Sur les autres demandes
Il sera ordonné aux liquidateurs de la société de délivrer à M.[F] un bulletin de salaire récapitulatif des sommes allouées ainsi qu'une attestation Pôle Emploi rectifiés en considération des condamnations prononcées et ce, dans le délai de deux mois à compter de la signification de la présente décision.
Les dépens seront mis à la charge de la liquidation judiciaire de la société mais compte tenu de la situation de celle-ci, il ne sera pas fait appplication des dispositions de l'article 700 du code de procédure civile.

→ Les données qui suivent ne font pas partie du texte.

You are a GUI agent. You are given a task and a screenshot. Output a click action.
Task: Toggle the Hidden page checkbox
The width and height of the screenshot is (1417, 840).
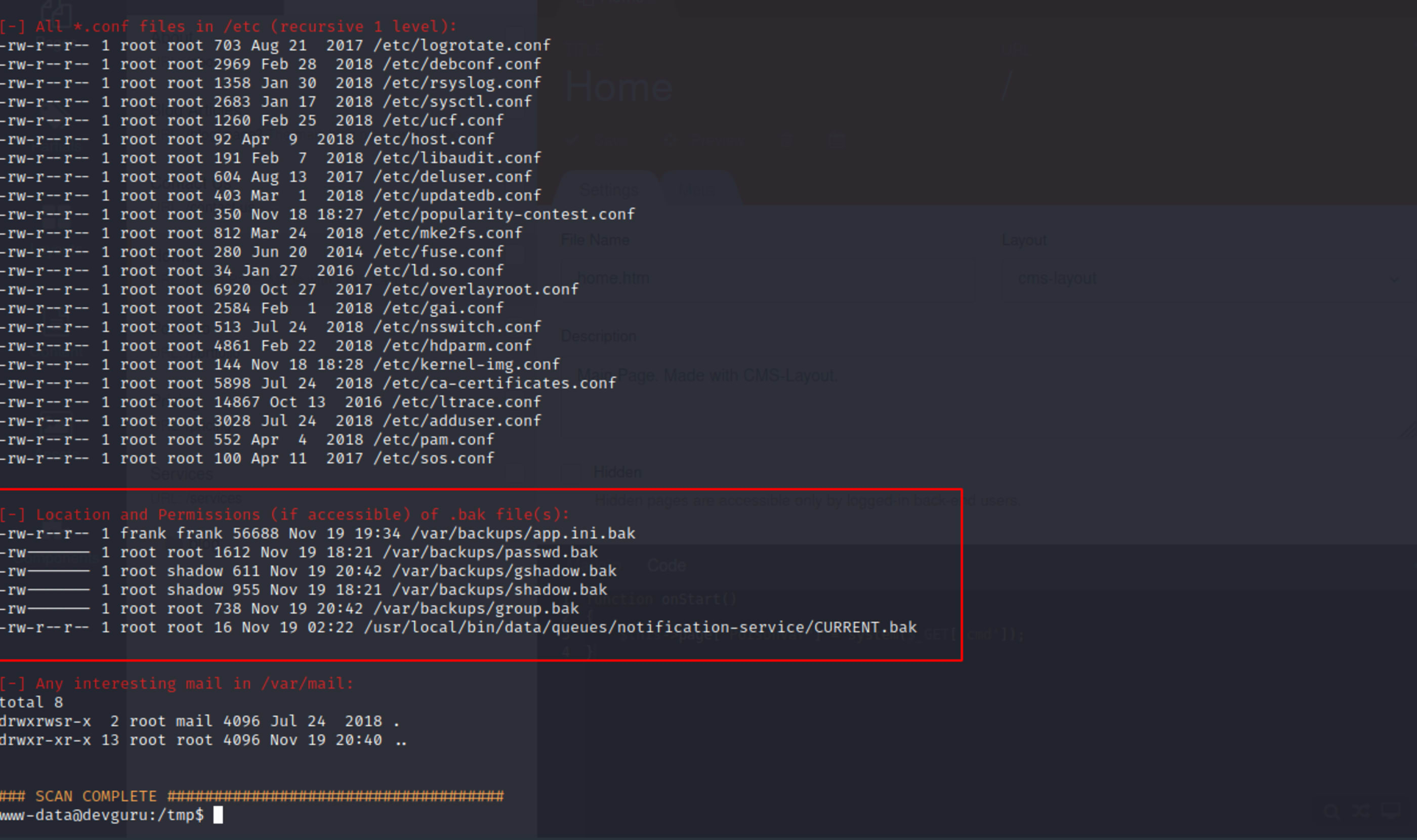click(571, 472)
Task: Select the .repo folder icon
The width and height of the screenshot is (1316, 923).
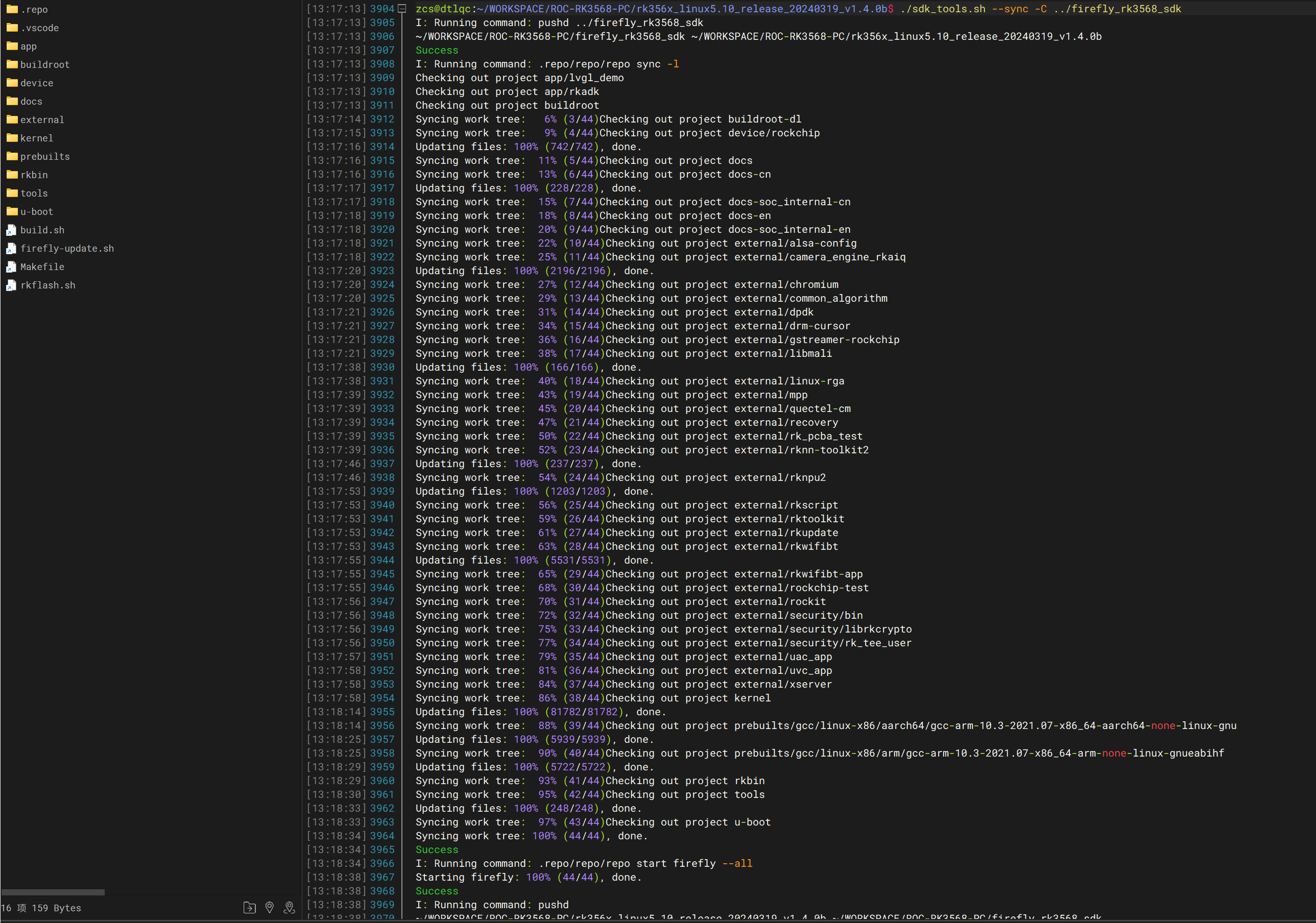Action: 12,9
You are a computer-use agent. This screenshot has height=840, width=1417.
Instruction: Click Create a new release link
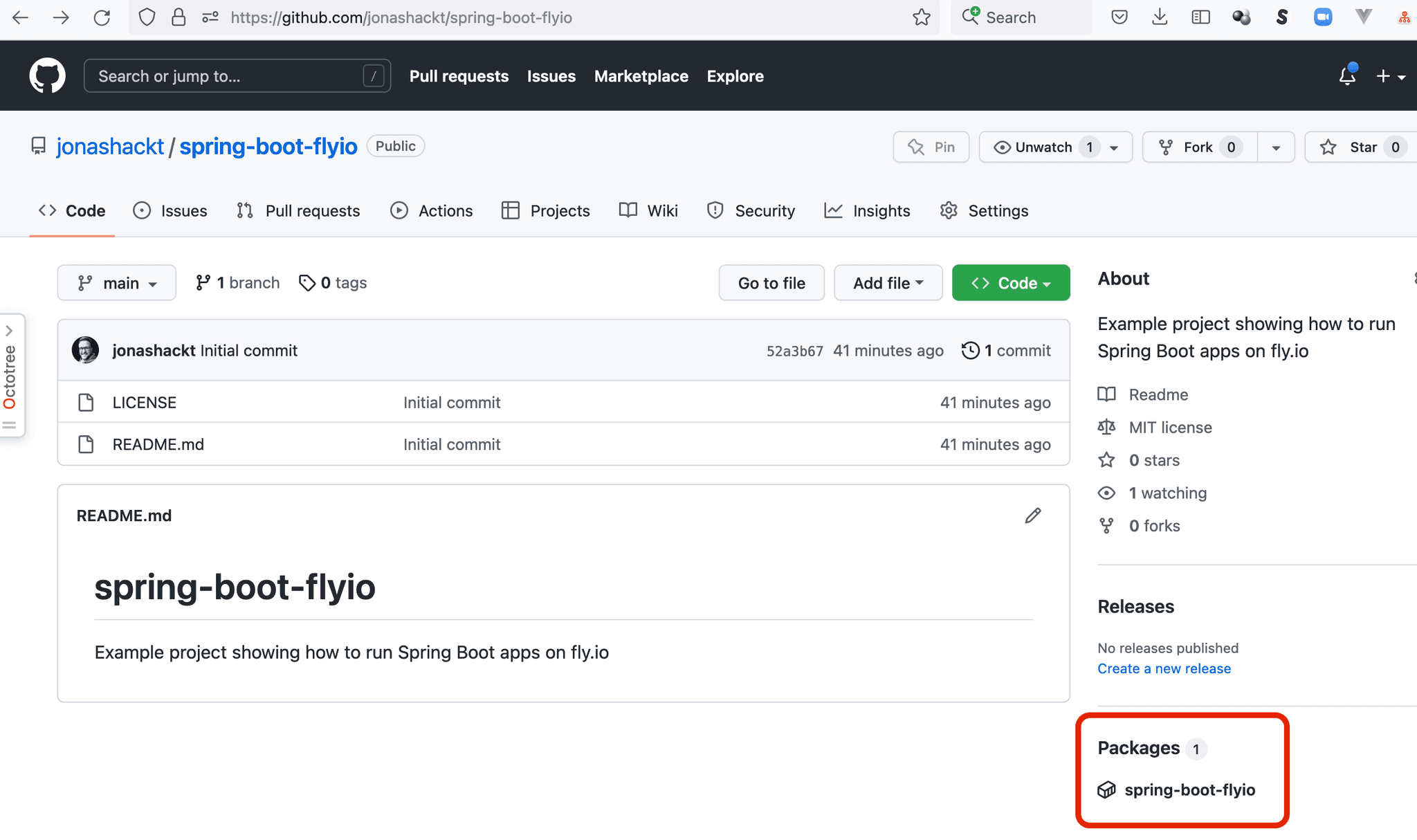1164,668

La présente décision sera déclarée opposable à l'UNEDIC dans les limites légales et règlementaires de sa garantie et du plafond applicable, à l'exclusion des dépens.
*
PAR CES MOTIFS,
La cour,
Infirme le jugement rendu par le conseil de prud'hommes de Bordeaux le 27 octobre 2016 en ce qu'il a débouté M. [C] [F] de ses demandes en paiement d'un rappel de salaire au titre des heures supplémentaires réalisées, au titre de la résiliation judiciaire de son contrat de travail et de l'exécution déloyale du contrat,
Statuant à nouveau des chefs de la décision infirmés et y ajoutant,
Fixe les créances de M. [C] [F] au passif de la liquidation judiciaire de la société Toupargel, représenté par ses liquidateurs, la SELARL MJ Synergie, prise en la personne de Maître [Y] [U] ou Maître [D] [B] et la SELARL Alliance MJ, prise en la personne de Maître [P] [W], aux sommes suivantes :
- 54.581,71 euros bruts à titre de rappel de salaire pour les heures supplémentaires réalisées entre le 1er janvier 2009 et le 5 avril 2013 outre 5.458,17 euros bruts au titre des congés payés afférents,
- 3.596,93 euros bruts à titre de solde de l'indemnité compensatrice de présavis outre 359,69 euros bruts pour les congés payés afférents,
- 30.000 euros à titre d'indemnité pour licenciement sans cause réelle et sérieuse,
- 1.000 euros à titre de dommages et intérêts pour exécution déloyale du contrat de travail,
Ordonne aux liquidateurs de la société Toupargel de délivrer à M. [C] [F] un bulletin de salaire récapitulatif des sommes allouées ainsi qu'une attestation Pôle Emploi rectifiés en considération des condamnations prononcées et ce, dans le délai de deux mois à compter de la signification de la présente décision,
Déclare le présent arrêt opposable à l'UNEDIC Délégation AGS CGEA de Chalon-sur-Saône dans les limites légales et règlementaires de sa garantie et du plafond applicable, à l'exclusion des dépens,
Déboute les parties du surplus de leurs prétentions,
Dit n'y avoir lieu à l'application des dispositions de l'article 700 du code de procédure civile,
Dit que les dépens seront supportés par la liquidation judiciaire de la société Toupargel.
Signé par Sylvie Hylaire, présidente et par A.-Marie Lacour-Rivière, greffier, auquel la minute de la décision a été remise par le magistrat signataire.